### EXERCÍCIO ESCRITO 1
Segundo o texto sobre Governador Portela, qual santa é a padroeira da cidade?
### EXERCÍCIO ESCRITO 2
Extraia do texto sobre Governador Portela o trecho que se inicia nas palavras "No entorno da" e vai até as palavras "Soares e os Dias.", inclusive, sem alterar nada.

### TEXTO PARA LEITURA
━━━

A Rodovia para Arcádia - Parte 1

Trajetória Política e Social de Miguel Pereira

 22/07/2022     Historiador Sebastião Deister      Edição 407
Compartilhe:       

Paralelamente aos acontecimentos verificados em Miguel Pereira após emancipação, a Vila de Governador Portela exultava com o crescimento da ferrovia e acompanhava, com atenção e satisfação, o pleno desenvolvimento de seu centro comercial. Com o 9º Depósito de Manutenção da Estrada de Ferro concluído e sua Seção de Reflorestamento em franca atividade, dezenas de outros ferroviários recém-chegados ao lugar animaram-se a erguer suas casas nas imediações da estação, criando naquela área um expressivo núcleo populacional. Outros, mais arrojados, deram início à implantação de vários bairros pela periferia do povoado, batizando-os de Roseiral, Futurista e Rio D´Ouro, este último abrigando parte da antiga estrada de ligação de Portela com a Freguesia de Sacra Família via Morro Azul.

No entorno da estação, nasceu, então, um amplo jardim nos espaços deixados livres pelos trilhos de manobra da ferrovia - o chamado rôdo - e logo à frente levantou-se a aconchegante Igreja de Nossa Senhora da Glória, padroeira da cidade, contemplada nos anos trinta com grandes obras de ampliação implementadas, em especial, por iniciativa de ilustres famílias do lugar, como os Barros, os Soares e os Dias.

Pelas ruas de Portela, gradativamente estabeleceu-se um amplo e diversificado comércio, representado por vários bares e armazéns, estrategicamente organizados no andar térreo dos vários sobrados construídos pelas pioneiras famílias daquela vila no auge da construção civil estimulada pela Estrada de Ferro.

━━━

### DADOS FORNECIDOS
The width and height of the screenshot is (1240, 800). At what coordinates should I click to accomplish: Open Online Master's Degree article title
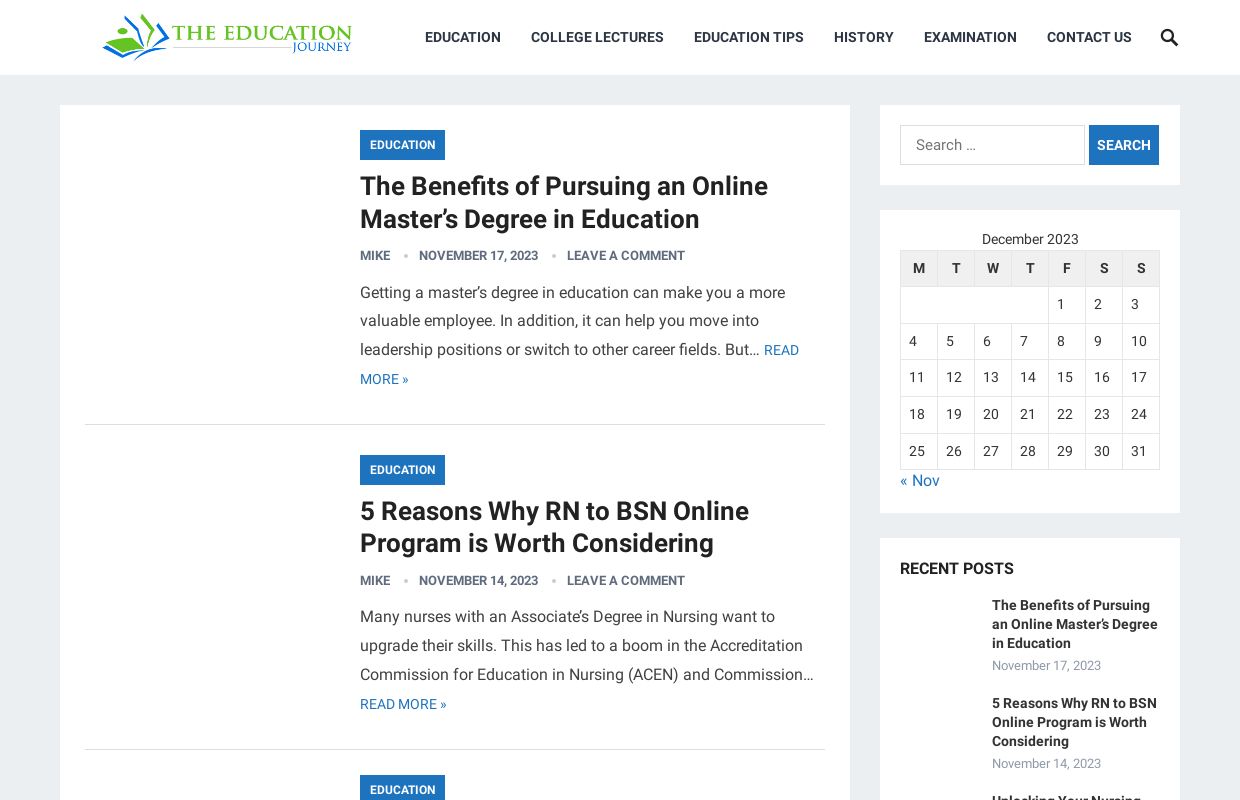pyautogui.click(x=563, y=203)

━━━

### RESULTADO 1
Nossa Senhora da Glória.

### RESULTADO 2
No entorno da estação, nasceu, então, um amplo jardim nos espaços deixados livres pelos trilhos de manobra da ferrovia - o chamado rôdo - e logo à frente levantou-se a aconchegante Igreja de Nossa Senhora da Glória, padroeira da cidade, contemplada nos anos trinta com grandes obras de ampliação implementadas, em especial, por iniciativa de ilustres famílias do lugar, como os Barros, os Soares e os Dias.